Saved data entries
=== Begin Enclosure ===

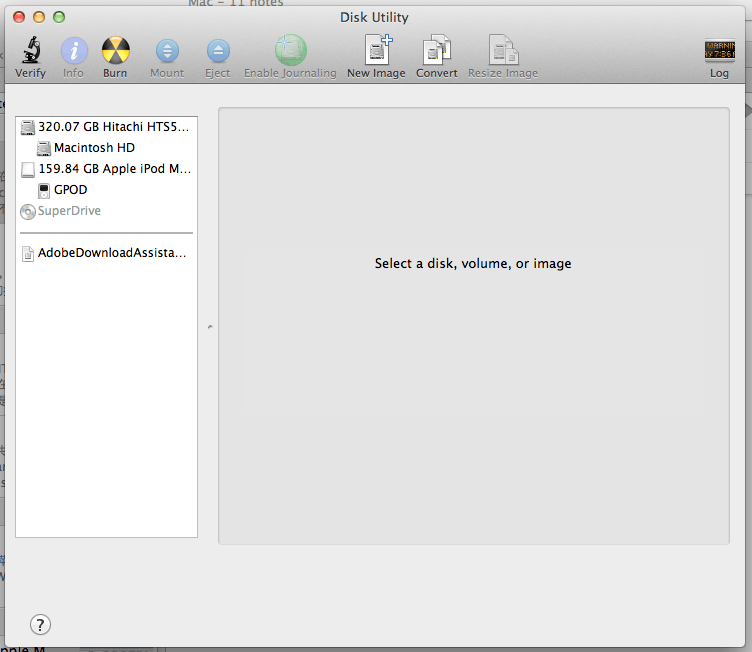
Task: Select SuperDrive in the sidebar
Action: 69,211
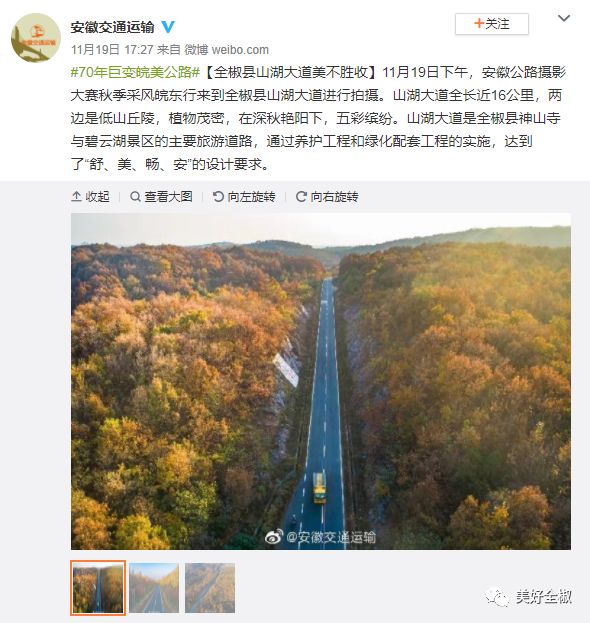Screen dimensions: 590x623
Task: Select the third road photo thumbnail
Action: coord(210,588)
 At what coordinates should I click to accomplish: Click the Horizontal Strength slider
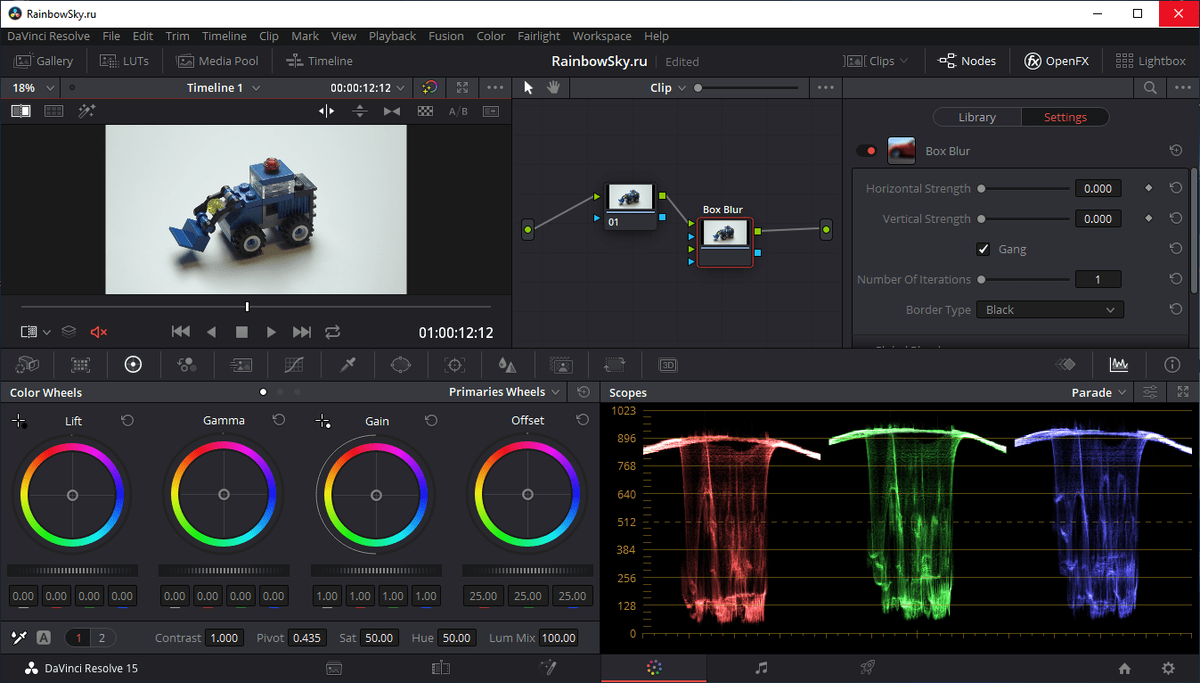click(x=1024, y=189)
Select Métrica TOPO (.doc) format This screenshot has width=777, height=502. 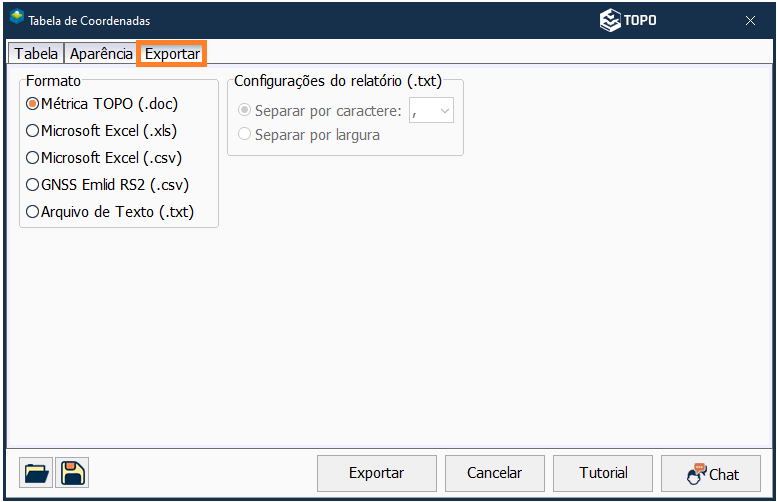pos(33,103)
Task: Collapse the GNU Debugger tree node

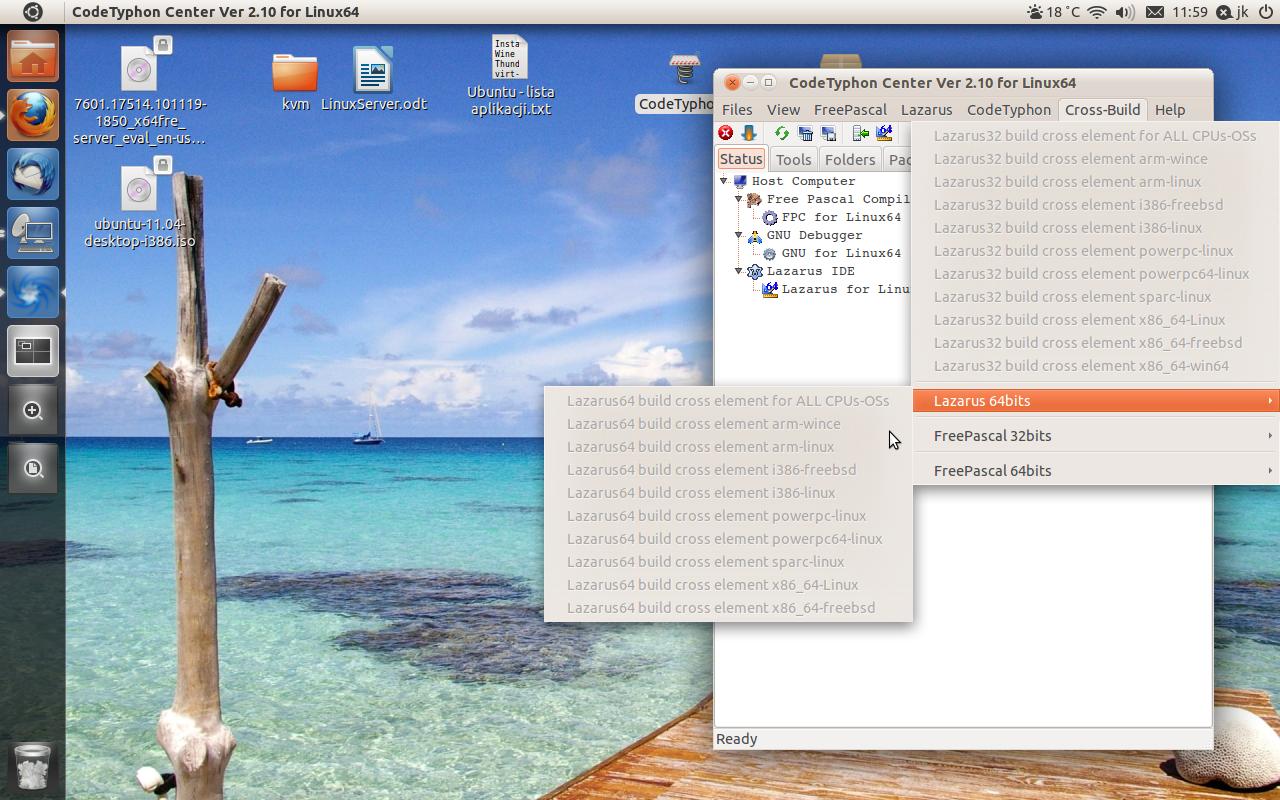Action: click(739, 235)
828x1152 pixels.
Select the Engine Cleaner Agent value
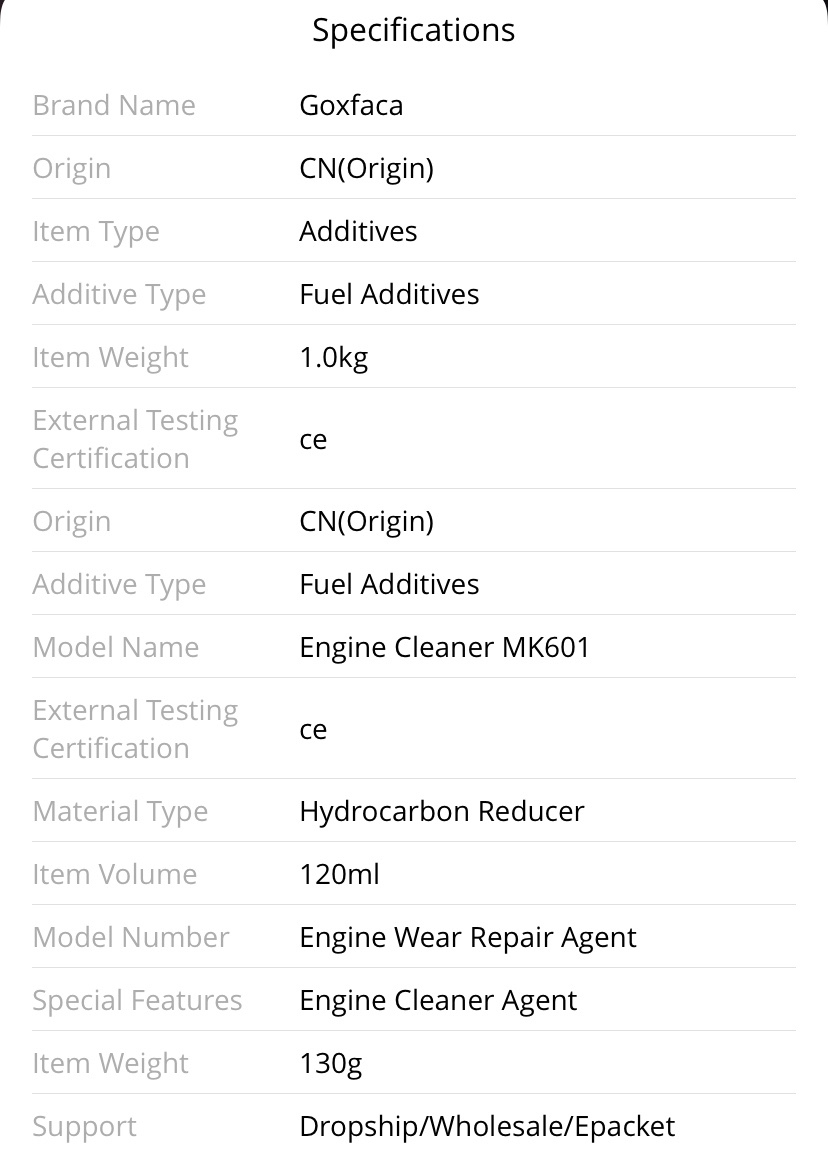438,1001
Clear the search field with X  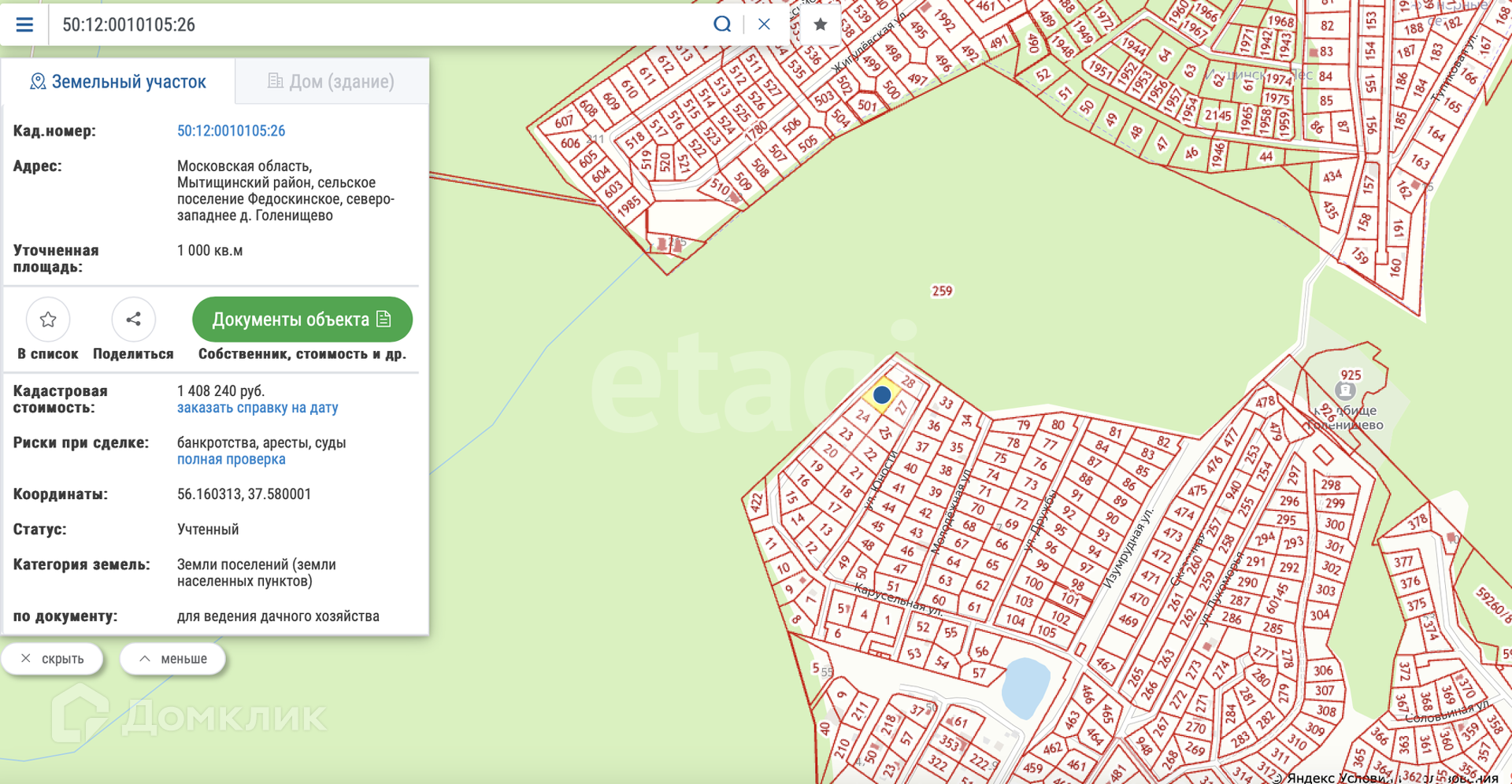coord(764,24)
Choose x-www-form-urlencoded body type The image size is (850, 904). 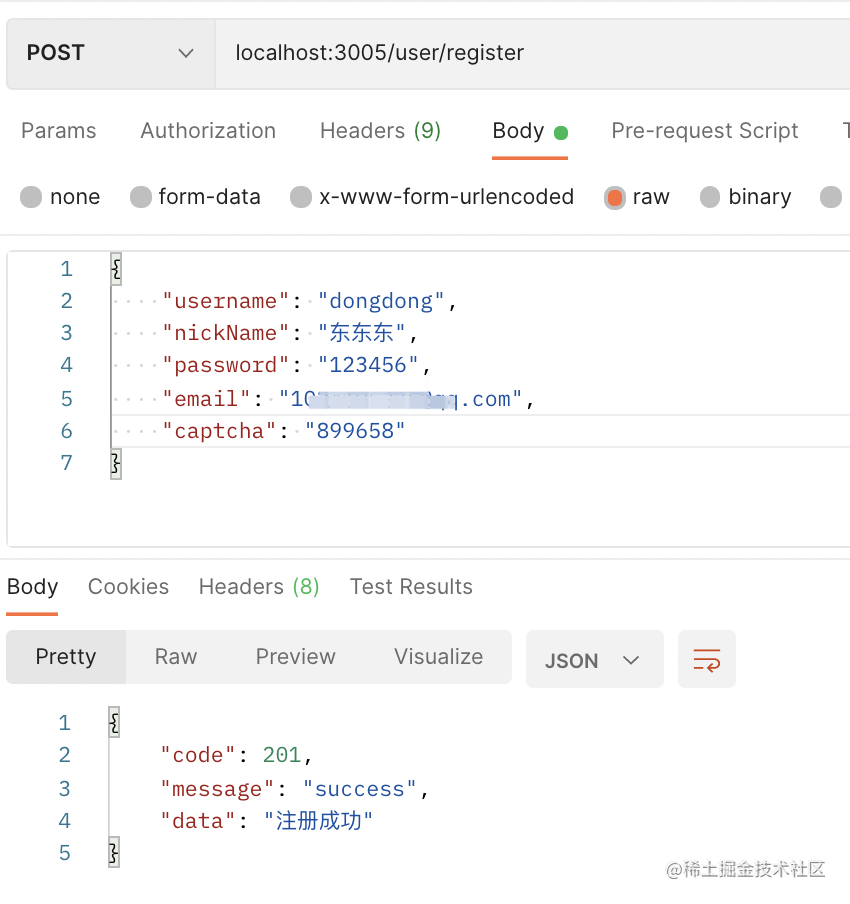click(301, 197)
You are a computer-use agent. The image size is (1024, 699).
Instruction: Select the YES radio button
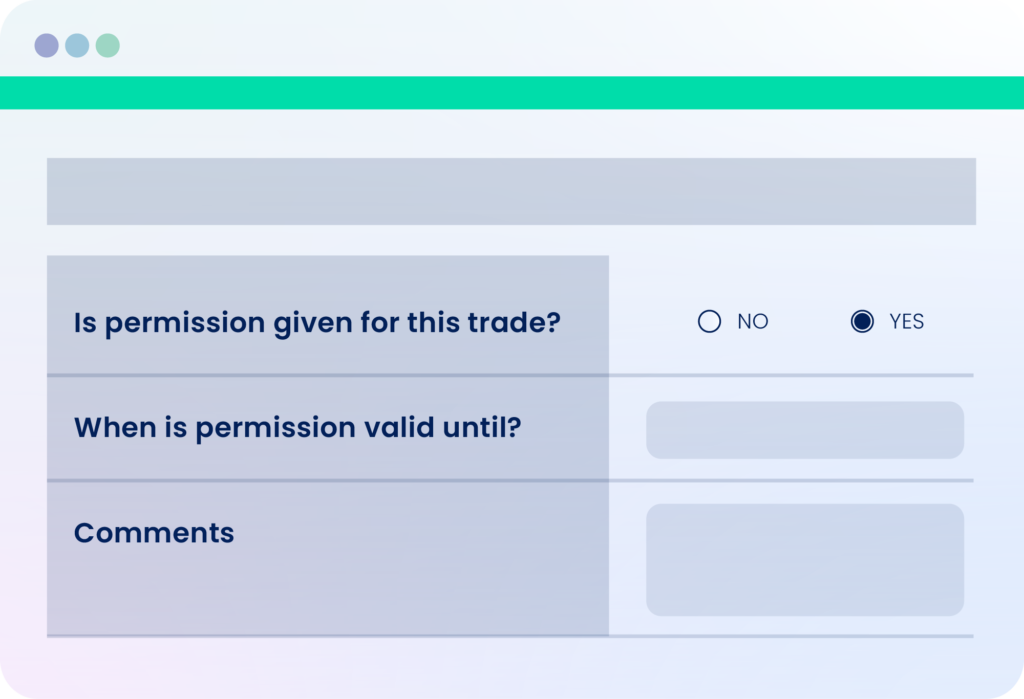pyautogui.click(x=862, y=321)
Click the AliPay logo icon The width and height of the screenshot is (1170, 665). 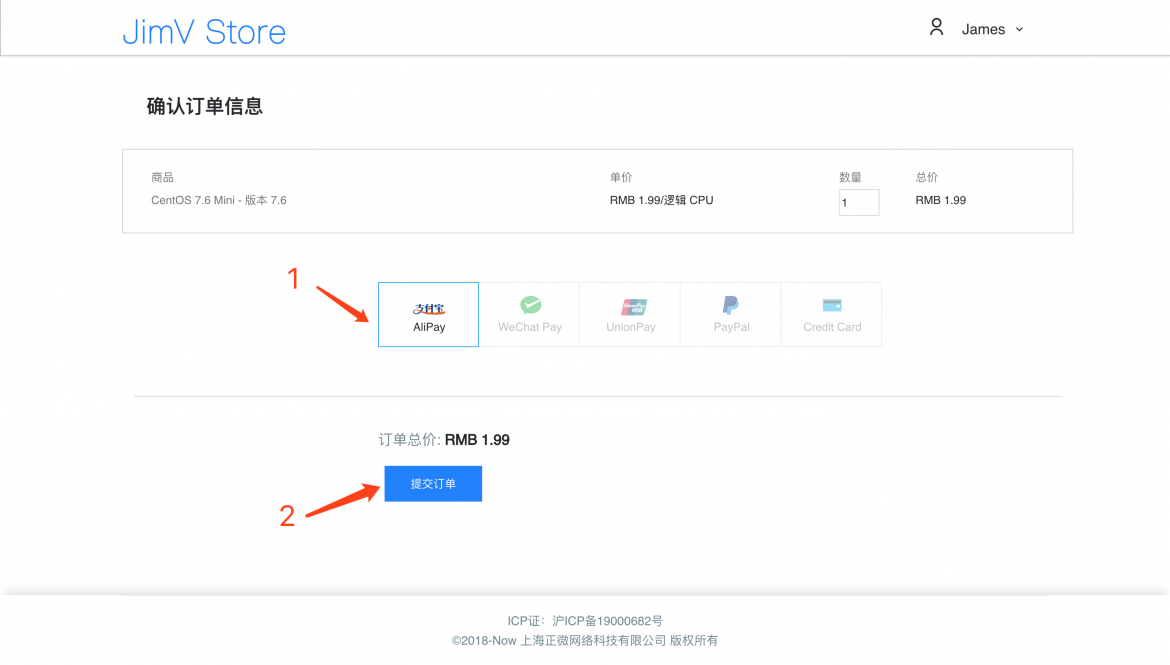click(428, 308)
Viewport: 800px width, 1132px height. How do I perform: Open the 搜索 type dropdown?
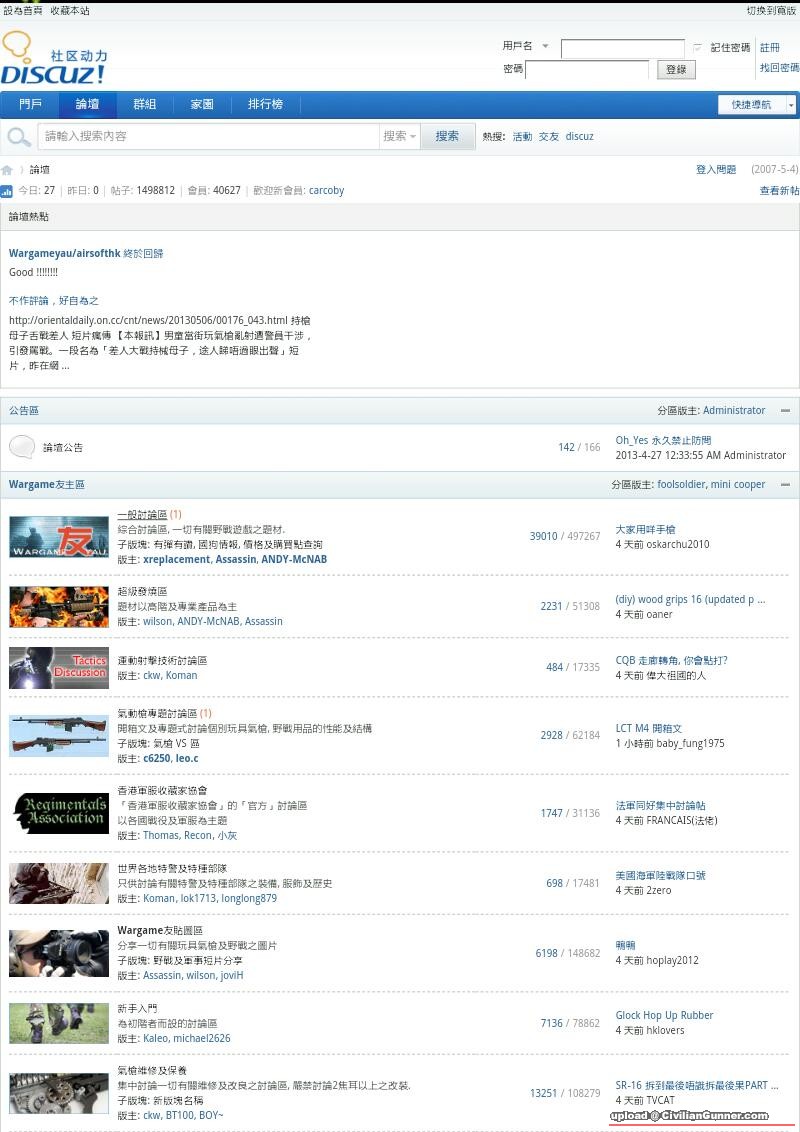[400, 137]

=== End Enclosure ===

- **PROBLEM DESCRIPTION**
Extract precisely the lines beginning at the line containing "Viewport: 800px width, 1132px" and ending at the last line of the entries above, exactly as written and with no pictures.

- **EXERCISE ANSWER**
Viewport: 800px width, 1132px height. How do I perform: Open the 搜索 type dropdown?
[400, 137]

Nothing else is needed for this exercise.